> What to produce:
The listing is to be repeated exactly, and its pictures are to be left out.

== == ==

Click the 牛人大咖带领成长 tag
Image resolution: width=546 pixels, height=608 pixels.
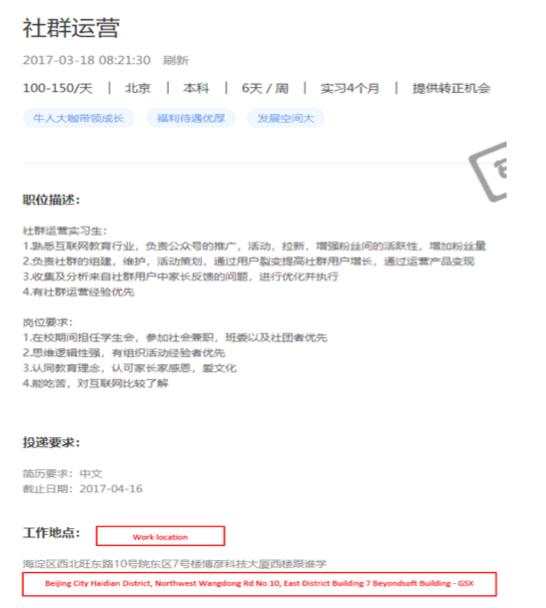[x=79, y=118]
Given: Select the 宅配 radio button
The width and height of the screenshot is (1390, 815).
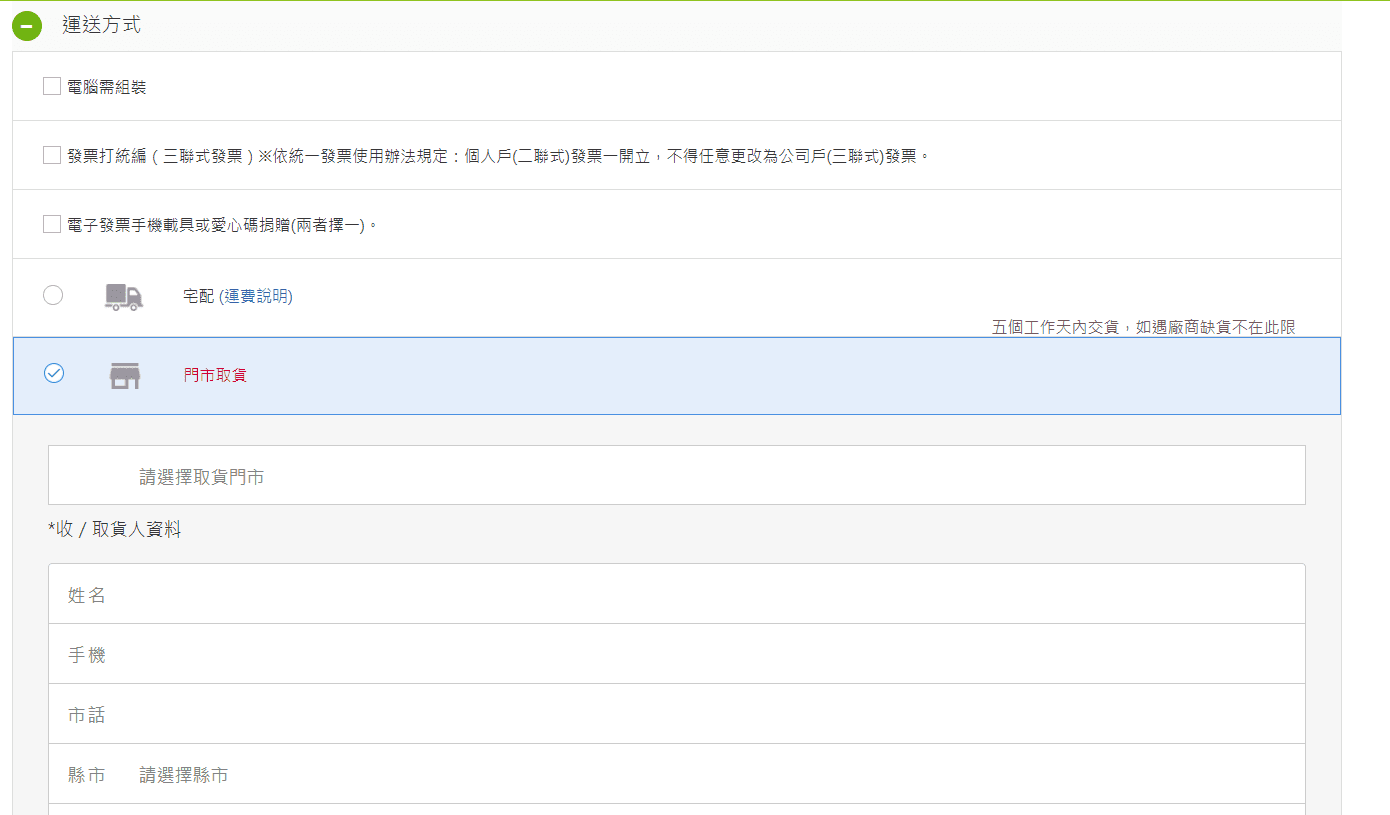Looking at the screenshot, I should 53,295.
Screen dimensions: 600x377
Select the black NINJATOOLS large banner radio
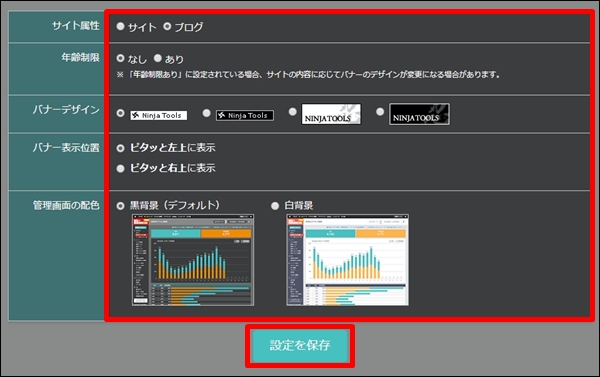pyautogui.click(x=380, y=112)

== == ==

> Result:
Click the 牛人大咖带领成长 tag
Image resolution: width=546 pixels, height=608 pixels.
[x=79, y=118]
Given: Select the 宅配 radio button
The width and height of the screenshot is (1390, 815).
Looking at the screenshot, I should 53,295.
Screen dimensions: 600x377
Select the black NINJATOOLS large banner radio
pyautogui.click(x=380, y=112)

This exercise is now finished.